En «Coplas a la muerte de Merton», el eco de Manrique es triple, por las coplas, por la muerte y porque Thomas Merton fue su padre espiritual. El poema reza: «vos Merton ya sin cadáver muerto de risa/ […]/ Hoy tecleo con alegría la palabra muerte./ […]/ No como el gusano en la manzana/ sino como la madurez de esa manzana, al fin y al cabo/ […] ni el verso fue tan bueno como quisimos/ o el beso./ Hemos deseado siempre más allá de lo deseado/ […] Las bodas del deseo/ el coito de la volición perfecta es el acto/ de la muerte/ […] el amor, el amor sobre todo es anticipo/ de la muerte/ … El tiempo? IS money/ es Time, es pendejada, es nada/ es Time y una celebridad en la portada/ […]/ ahora sólo vemos como en tv/ después veremos cara a cara/ […]/ la risa de los hombres ante un chiste es prueba de que creen / en la resurrección […]/ Sólo amamos o somos al morir./ El gran acto de dar todo el ser». La cita es larga y entrecortada, pero tengo una excusa: es lo que me gustaría haber escrito a la muerte de Ernesto Cardenal.
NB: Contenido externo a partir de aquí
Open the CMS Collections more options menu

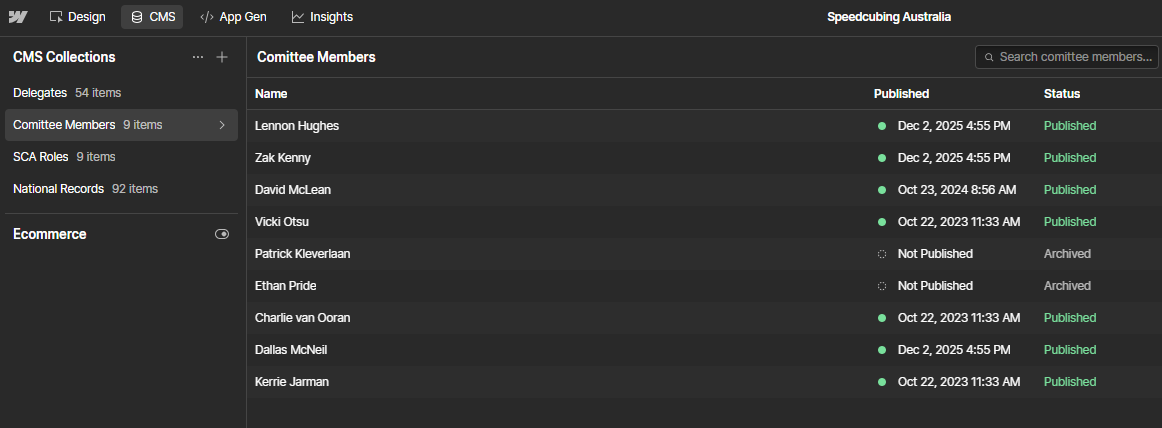198,57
«Como latas de cerveza vacías» dice en otro poema que ha sido nuestro tiempo; pero en «Detrás del monasterio, junto al camino» encuentra un vertedero y se pasea entre las cosas tiradas y vacías, nombrándolas con misericordia, para terminar sintiendo que están «esperando como nosotros la resurrección». Infinitamente mejor que yo lo he hecho con su poesía, Dios, el perfecto Antólogo, sabrá espigar entre su vida y su literatura los momentos de belleza y verdad. Los tuvo a montones.